Poncie Ponce (born Ponciano Tabac Ponce; April 10, 1933 – July 19, 2013) was an American actor, musician and stand-up comedian.  Born in Maui, Hawaii, he moved to Los Angeles, where from 1959–1963 he played the role of cab driver Kazuo Kim in the Warner Bros. detective series Hawaiian Eye, on the ABC television network. 
In 1961, Ponce was at the forefront of a growing national interest in martial arts when he opened a karate studio in North Hollywood.

Early life

Ponciano Tabac Ponce was born one of seven children in Maui, Hawaii on April 10, 1933 to Maria and Alberto Hernandez.  He attended Honokaa High School in Honokaa, Hawaii, and pursued a career as a welder at Hawaii Vocational School.  However, he was called to serve his country for two years in the United States Army.  Deployed to Germany in 1953, Ponce honed his artistic talents in Munich's clubs.  The entertainment bug bit him, and upon return to civilian life, Ponce made the rounds of Hawaii's local talent contests and television and radio stations.  Encouraged by Hawaii tourist audiences, Ponce decided to try his luck in Los Angeles.

Discovery and stardom

Los Angeles automobile dealer Bob Yeakel broadcast an 18-hour weekly amateur talent show called Rocket to Stardom from his Wilshire Boulevard showroom.  The broadcast was split over two local stations, KHJ-TV Channel 9 and KTTV-TV Channel 11.Ponce made a series of appearances on the local show in the late 1950s and was soon working at Ben Blue's  Santa Monica night club.  Warner Bros. honchos William T. Orr and Hugh Benson happened to catch his act at Ben Blue's and thought he might be a good fit for their new production Hawaiian Eye. There was one stipulation to the contract, that he change his name to Poncie Ponce. Jack L. Warner changed his name to Ponce.

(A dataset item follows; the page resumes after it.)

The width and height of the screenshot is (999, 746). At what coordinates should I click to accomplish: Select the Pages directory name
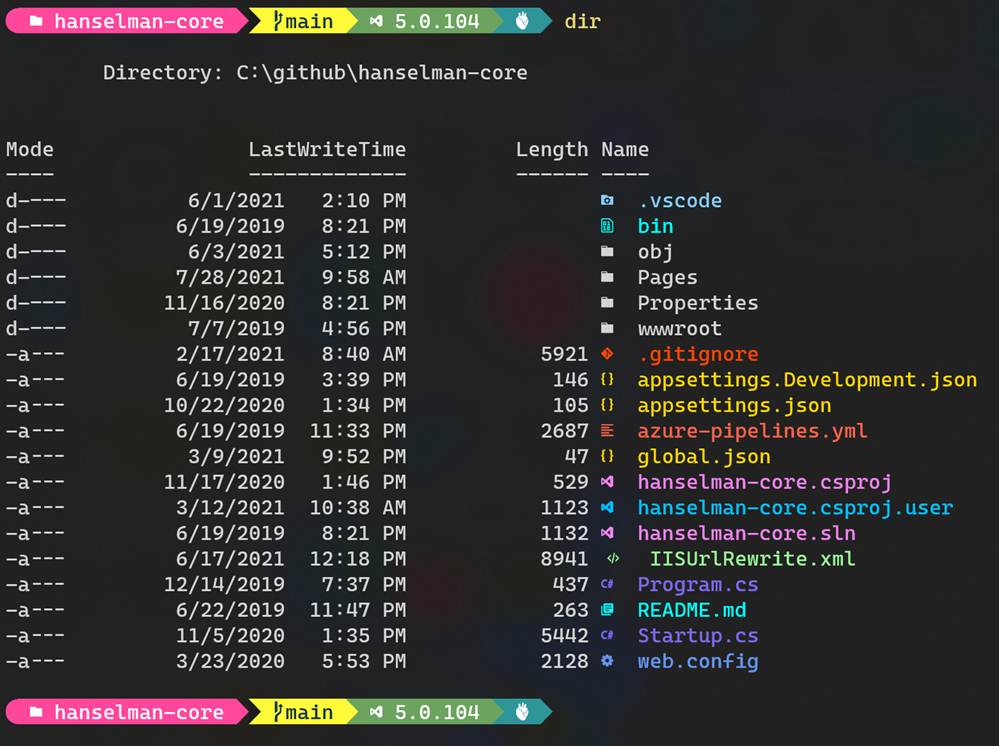(x=667, y=278)
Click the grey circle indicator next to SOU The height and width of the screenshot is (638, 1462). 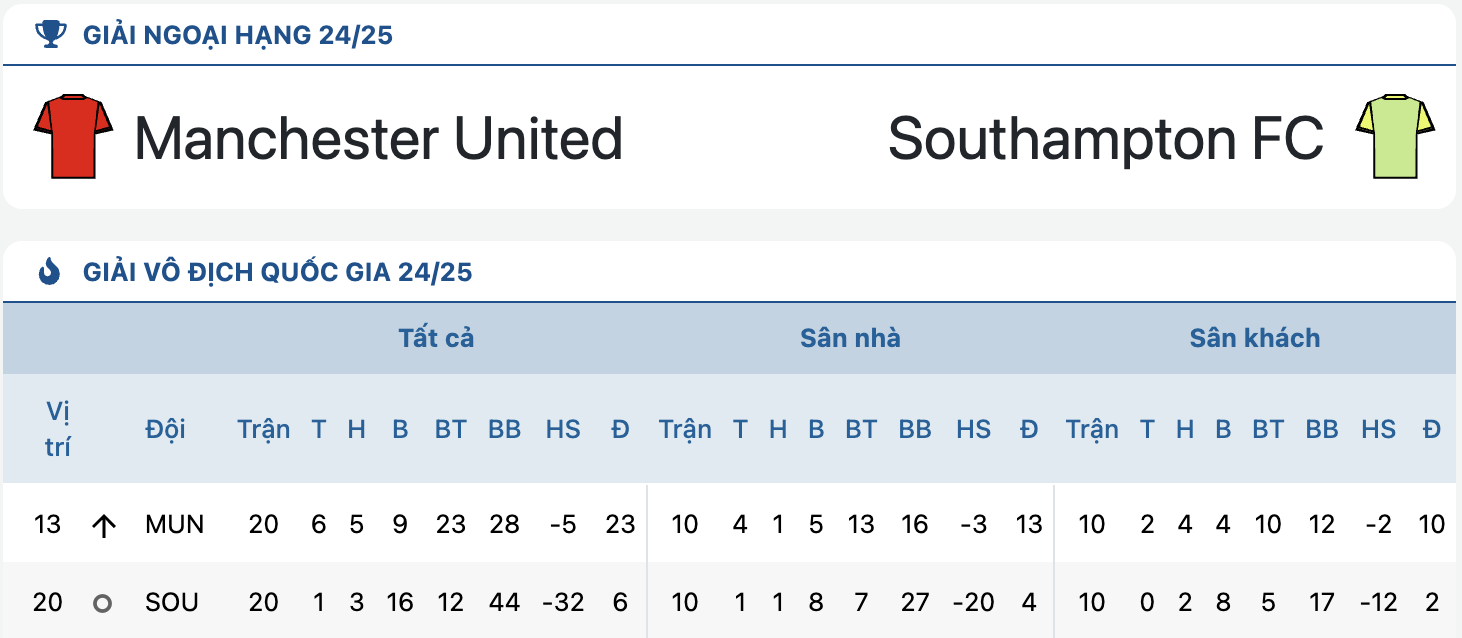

Ponce came to national attention in 1959 as the wise-cracking cab driver Kazuo Kim on the Warner Bros. detective series Hawaiian Eye,  which ran for four years on ABC. Kazuo Kim was known for his trademark straw hat and ubiquitous ukulele, as a sometimes informant for the detectives, or as he idly plucked the uke while leaning against his cab waiting for a fare.  The show's intro showed Kazuo Kim floating in the ocean on an inner tube, wearing the hat and plucking his uke.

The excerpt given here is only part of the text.